■ **Data**:
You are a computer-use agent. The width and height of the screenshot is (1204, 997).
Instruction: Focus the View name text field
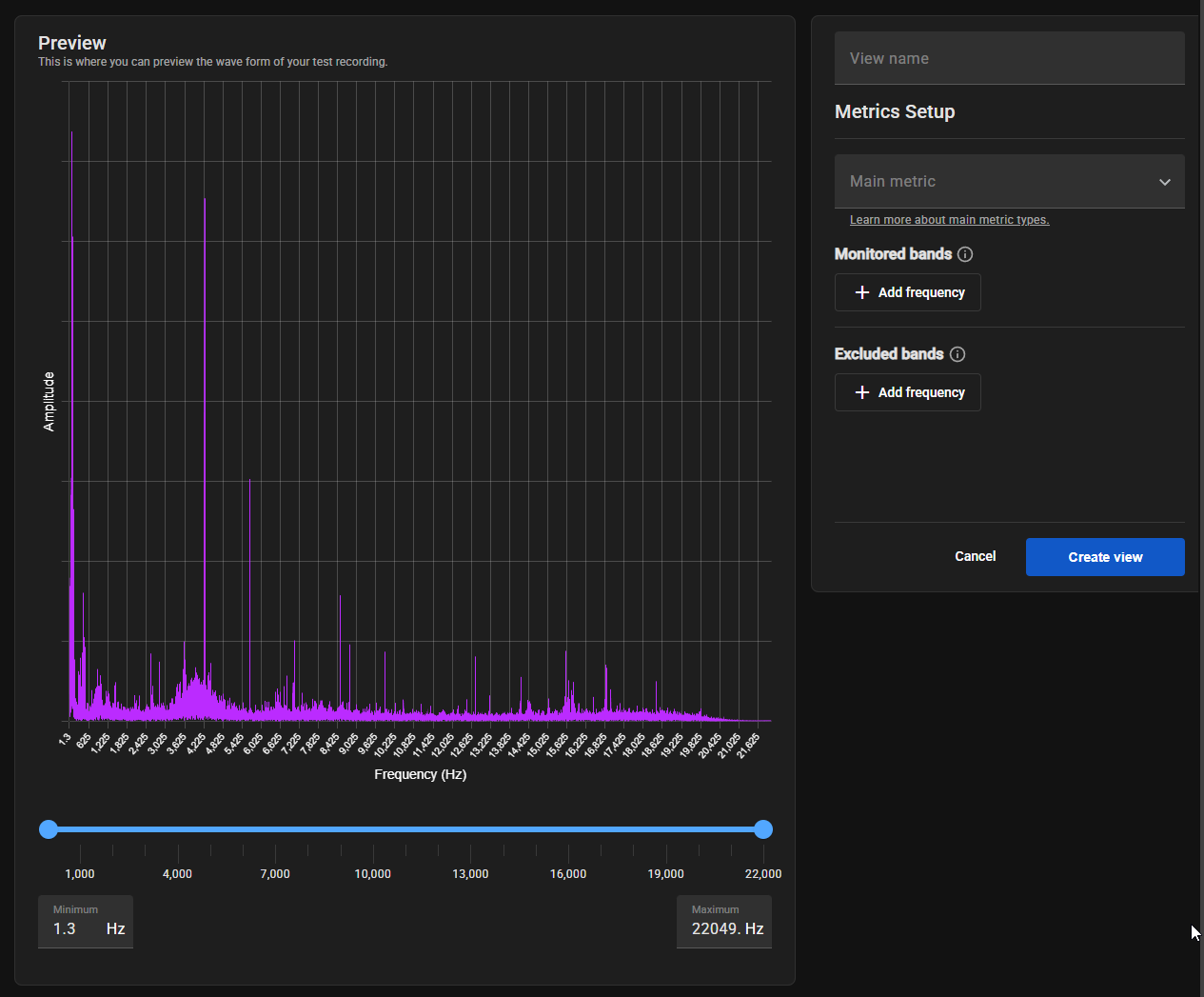[x=1009, y=58]
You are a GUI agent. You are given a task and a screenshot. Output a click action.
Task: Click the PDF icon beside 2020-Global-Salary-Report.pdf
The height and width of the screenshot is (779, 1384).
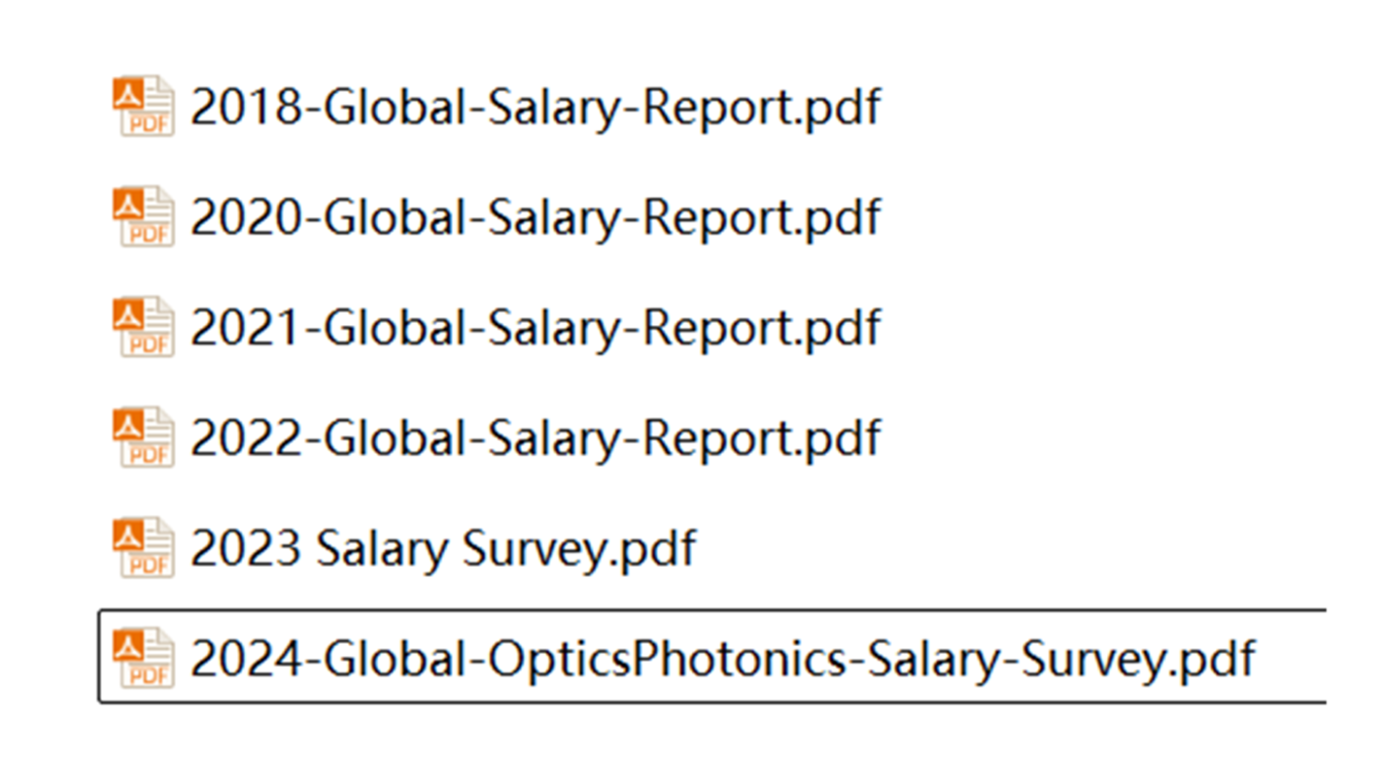[x=143, y=216]
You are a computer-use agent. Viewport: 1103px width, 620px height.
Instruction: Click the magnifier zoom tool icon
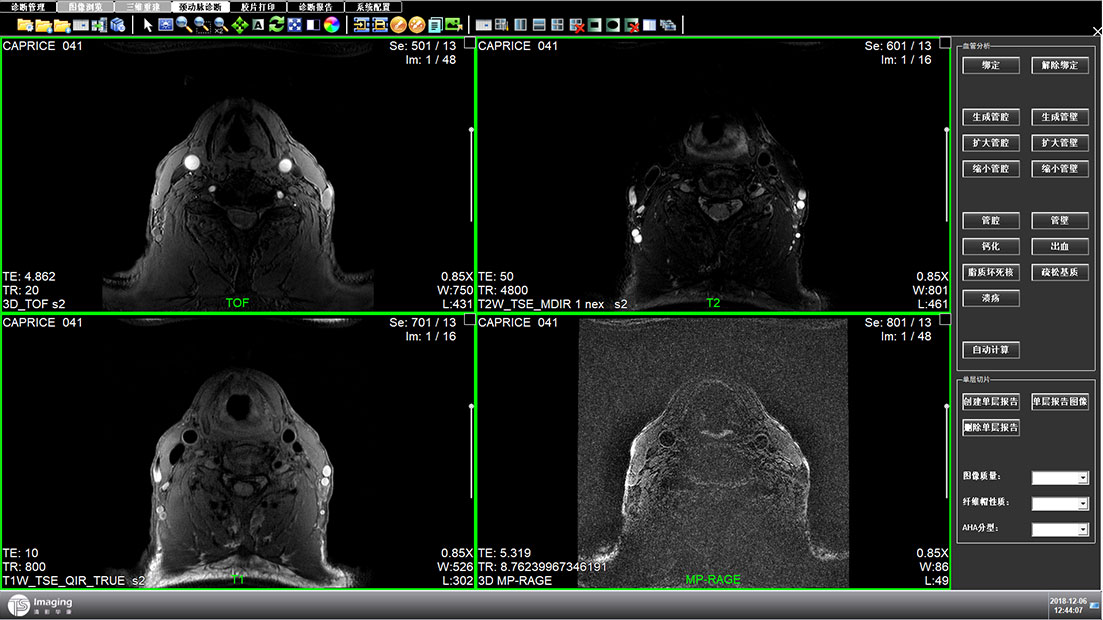click(184, 25)
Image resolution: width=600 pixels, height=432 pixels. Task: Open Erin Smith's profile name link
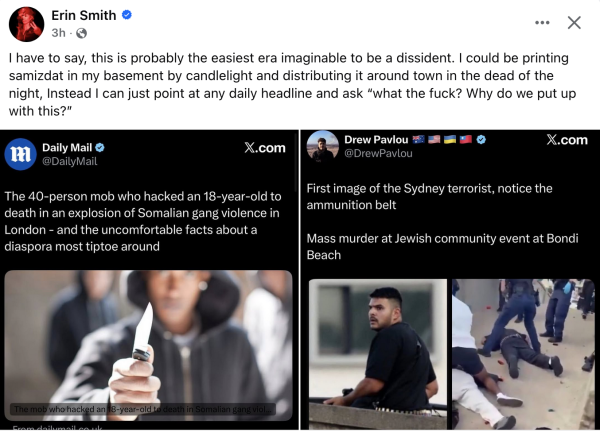(83, 15)
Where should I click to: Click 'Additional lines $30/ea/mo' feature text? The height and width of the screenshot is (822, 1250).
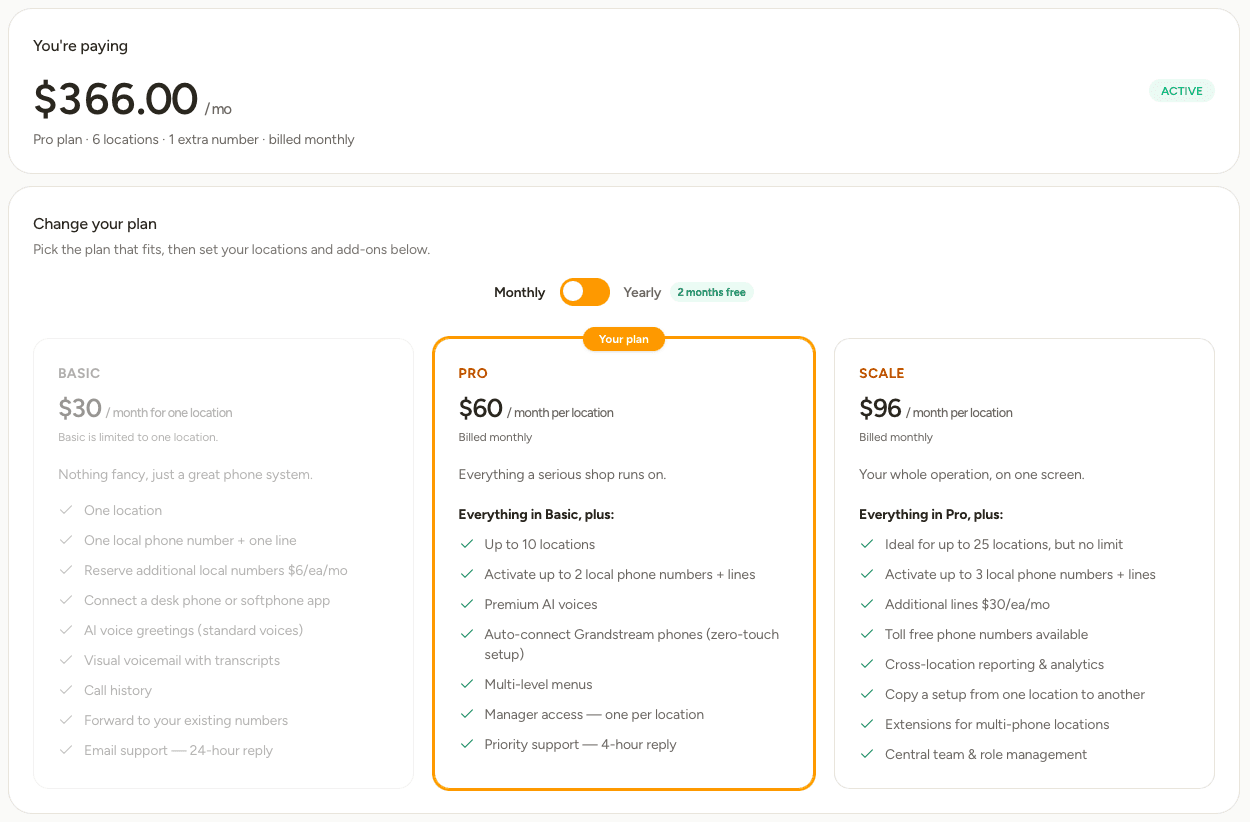pyautogui.click(x=967, y=604)
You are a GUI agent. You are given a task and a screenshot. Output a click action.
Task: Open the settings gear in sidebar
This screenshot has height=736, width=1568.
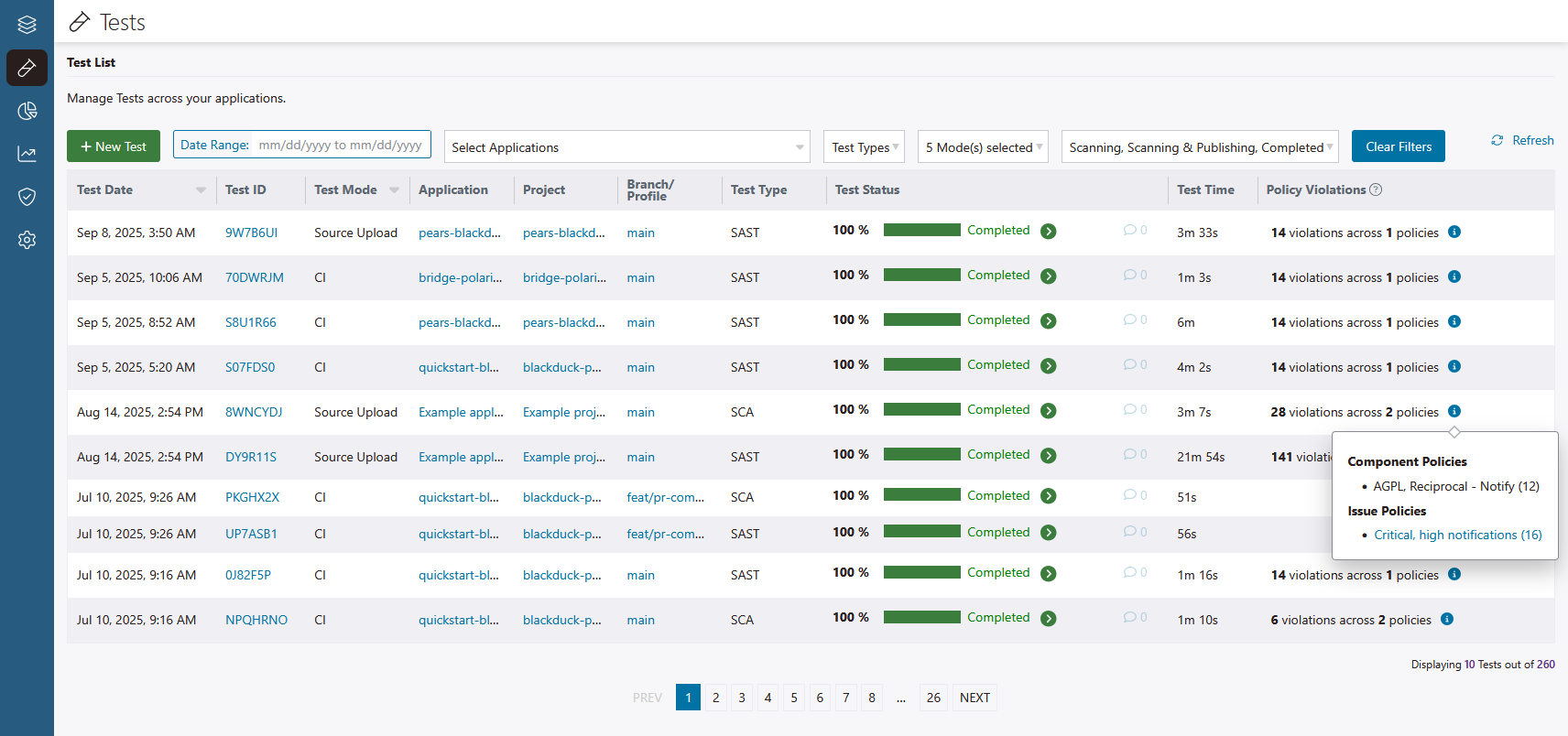(x=27, y=240)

■ **Goal of the exercise**: Output the lines above in full and exactly as given, omitting any pictures.

■ **Your solution**:
You are a computer-use agent. The width and height of the screenshot is (1204, 997).
Instruction: Focus the View name text field
[x=1009, y=58]
You are a GUI agent. You are given a task and a screenshot. Output a click action.
Task: Click the PDF icon beside 2020-Global-Salary-Report.pdf
The height and width of the screenshot is (779, 1384).
[x=143, y=216]
You are a computer-use agent. Viewport: 1103px width, 620px height.
Instruction: Click the magnifier zoom tool icon
click(184, 25)
Image resolution: width=600 pixels, height=432 pixels. Task: Open Erin Smith's profile name link
(83, 15)
Where should I click to: Click 'Additional lines $30/ea/mo' feature text? The height and width of the screenshot is (822, 1250).
pyautogui.click(x=967, y=604)
You are a GUI agent. You are given a task and a screenshot. Output a click action.
Task: Open the settings gear in sidebar
This screenshot has height=736, width=1568.
(x=27, y=240)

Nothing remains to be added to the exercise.